The CGH hybridizations using L. lactis subsp. lactis IL1403 and S. pneumoniae TIGR4 microarrays identified 267 analogous genes in L. garvieae (Additional file 1). Only 3.4% of these genes (nine out of 267) have been characterized or sequenced previously by other groups in different strains of L. garvieae [[18, 2629], and GenBank sequences: AX109994, AB364624, AB364625, AB364626, AB364627, AB364632, AB364633, AB364637, AB364638, AB364639, AB364640, AB364641, EU153555]. The alignments of the available sequences of these nine previously of these nine previously identified genes in L. garvieae with both the sequences of these genes from the reference microorganisms and those from the array probe showed nucleotide similarities greater than 70% (70-86%) between them (Tables 3 and 4). These data are consistent with the detection threshold value discussed previously. Therefore it is reasonable to assume that the other genes detected in L. garvieae CECT 4531 by CGH experiments will also have at least 70% sequence similarity with the respective genes in the reference microorganisms. The positive result obtained in both CGH experiments for the tig/SP0400 gene (Tables 3 and 4), was unexpected given the absence of similarity between the available sequence and the probes on both microarrays. This result could be explained by the fact that the available sequence for L. garvieae is partial, and it represents a part of the gene that does not correspond with the probe.

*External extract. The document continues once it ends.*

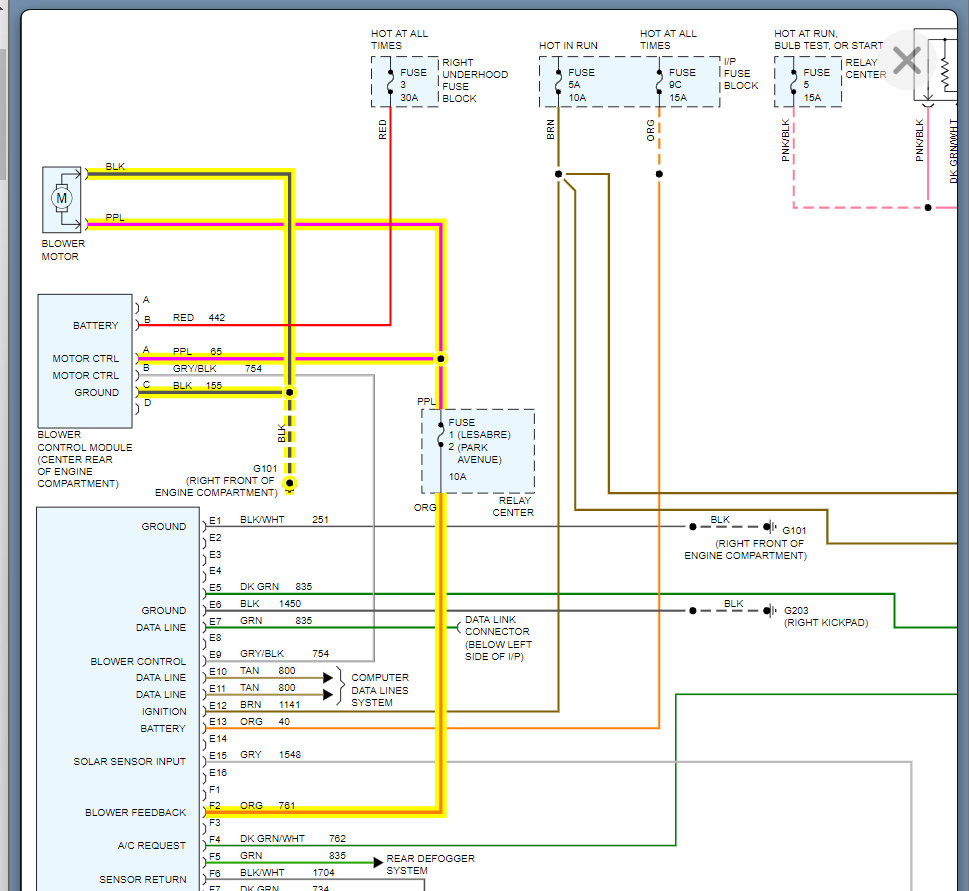
Task: Click the G101 ground symbol beside pin E1 wire
Action: tap(771, 527)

We classified the ORFs into clusters of orthologous genes (COGs) [30]. The 267 genes identified in L. garvieae CECT 4531 (Additional file 1) belong to diverse biological functional groups (Table 2). Most of the genes detected in L. garvieae (about 66%) were related to meaningful biological functions such as those related to ribosomal functions, sugar metabolism or energy conversion systems, which are usually represented in Lactobacillales[31]. The remaining genes identified included "housekeeping genes", such as gyrB, sodA, recA, ileS, rpoD, dnaK and ddl[19], genes of diverse functional groups and genes with unknown functions. Some of them are of interest because they could be involved in the pathogenesis of L. garvieae infections. For example, the gene als, which has been described as an important factor for host colonization by El Tor biotypes of Vibrio cholerae[32], has also been suggested to be one of the genes required for survival of L. garvieae in fish [27]. In addition, the gene mycA, which was detected for the first time in L. garvieae in the present study, encodes an antigen that cross-reacts with myosin, and members of this family of proteins have been suggested to play an important role in the pathogenesis of streptococcal infections [33].

Sequencing of the genes identified in this work is beyond the scope of this initial study, but the data provided can be the starting point for future genetic analysis of L. garvieae strains from different ecological niches or adapted to different host species.

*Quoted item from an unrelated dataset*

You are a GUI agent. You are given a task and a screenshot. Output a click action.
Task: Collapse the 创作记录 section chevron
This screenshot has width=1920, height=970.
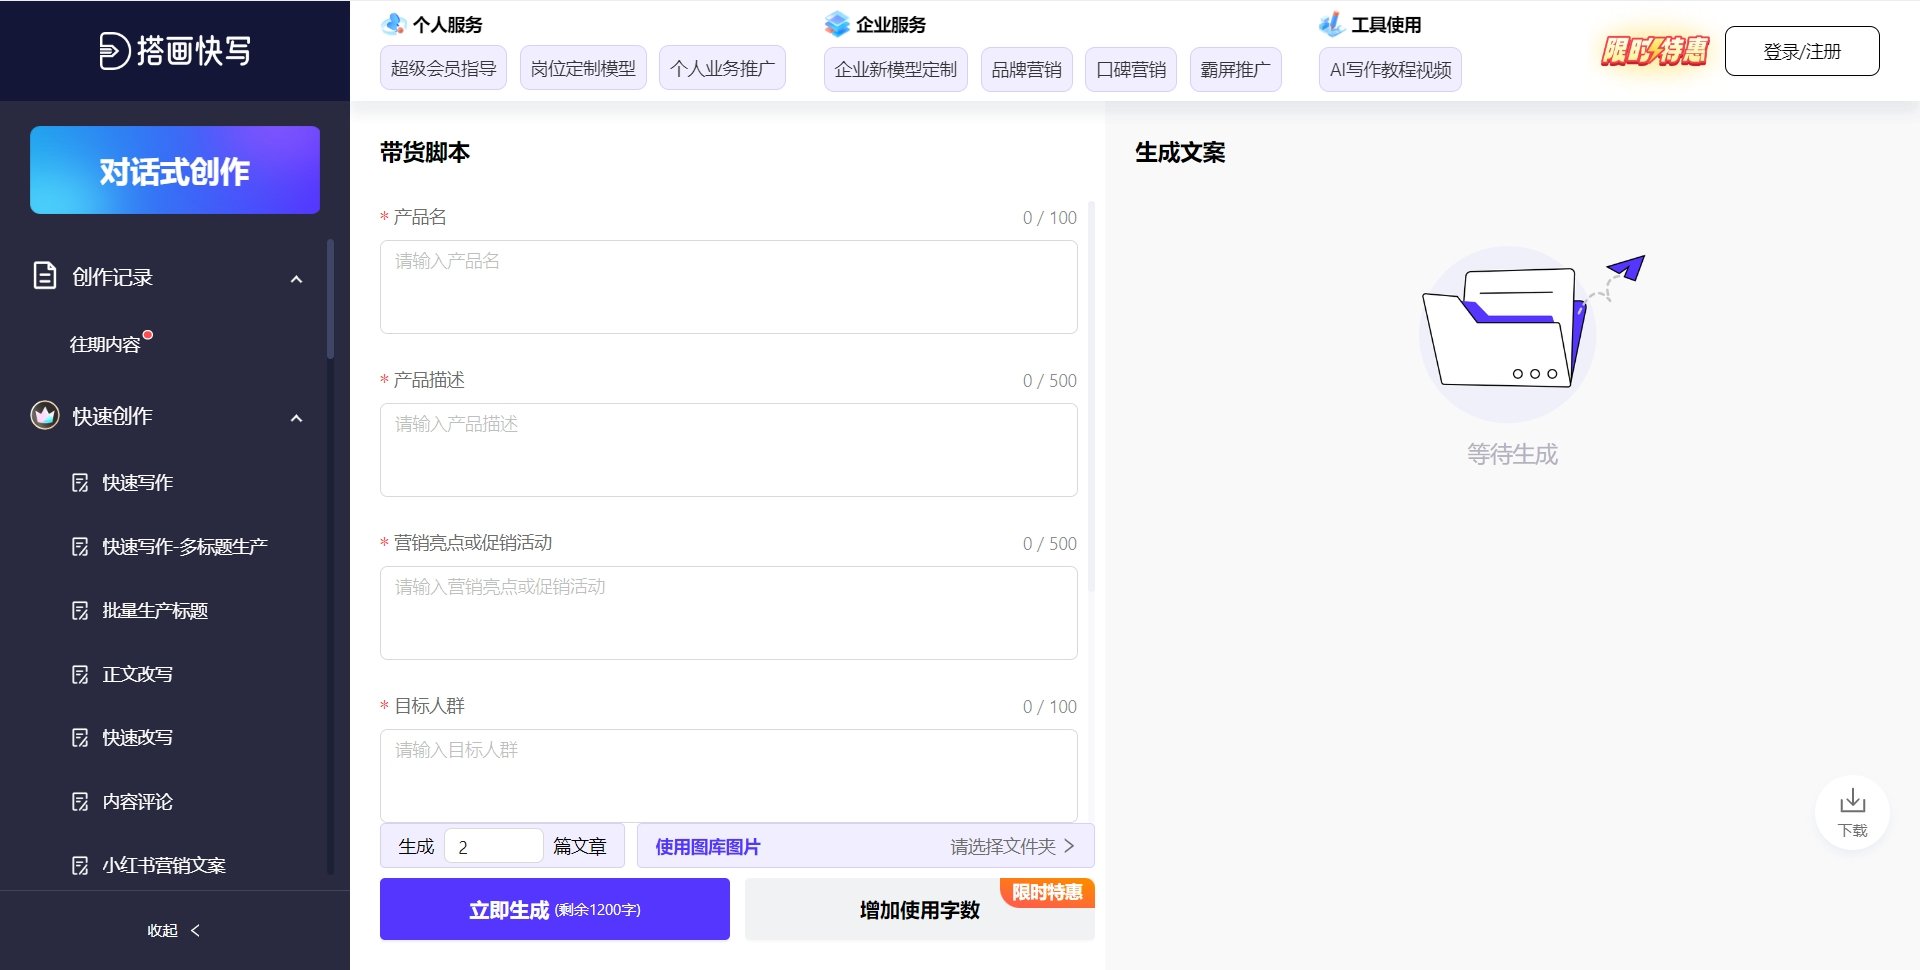click(x=296, y=279)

This study provides the first insight into the genome content of L. garvieae and suggests that CHG could be a useful approach for studying the genetic content of other Gram-positive catalase-negative cocci of human and veterinary relevance.

Conclusions

In the present work, a comparative analysis based on microarray interspecies hybridization and on the use of bioinformatic tools was used for the first time to study the genetic content of L. garvieae CECT 4531. It is important to remark that the integration of results from bioinformatics and microarray-based CGH requires the definition of a framework that allows an accurate comparison and interpretation of the results obtained. Once this framework was established, it was possible to identify 267 genes potentially present in L. garvieae CECT 4531. Some of the identified genes, such as the als and mycA genes, could be involved in the pathogenesis of L. garvieae infections.

In summary, these results provide the first insight into the genome content of L. garvieae and could be useful for future understanding of the genetics of this pathogenic microorganism.